**EXTRAIT**
────────────────────────────────────────
Je me trouve tatillonne. Pourquoi ne puis-je pas apprécier ce joli voyage en terre d'images, tous les noms exotiques et moeurs fabuleuses qu'il contient ? Pourquoi ne me laisserais-je pas bercer par ces belles phrases cadencées et par cette fougue attachante à convaincre ? C'est un travail phénoménal, fruit d'une culture extraordinaire.

Et moi, je cherche à éprouver la solidité des murs qui le structurent. Et je me retrouve, au lieu de fondations profondes et de pans de pierres, avec une toile dense mais élastique et parfois superposée dont la cartographie est tout sauf évidente et la capacité à englober puissamment l'ensemble des représentations pas encore totalement avérée, à mes yeux au moins.
────────────────────────────────────────
**ÉNONCÉ RÉDIGÉ A**
Reproduisez à l'identique toutes les lignes de positions d'éléments qui suivent, de la première à la dernière.

[Entrées de position des éléments]
────────────────────────────────────────
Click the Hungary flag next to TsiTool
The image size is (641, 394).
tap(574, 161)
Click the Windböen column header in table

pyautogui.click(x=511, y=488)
────────────────────────────────────────
**ÉNONCÉ RÉDIGÉ B**
Répondez brièvement à ces questions portant sur l'extrait ci-dessus :
(i) Par quel adjectif la personne qui écrit se qualifie-t-elle dans la première phrase ?
(ii) Selon l'extrait, de quoi ce travail phénoménal est-il le fruit ?
(iii) Que trouve la personne qui écrit au lieu de fondations profondes et de pans de pierres ?

**RÉPONSE CORRECTE A**
Click the Hungary flag next to TsiTool
The image size is (641, 394).
tap(574, 161)
Click the Windböen column header in table

pyautogui.click(x=511, y=488)

**RÉPONSE CORRECTE B**
(i) Tatillonne.
(ii) D'une culture extraordinaire.
(iii) Une toile dense mais élastique et parfois superposée.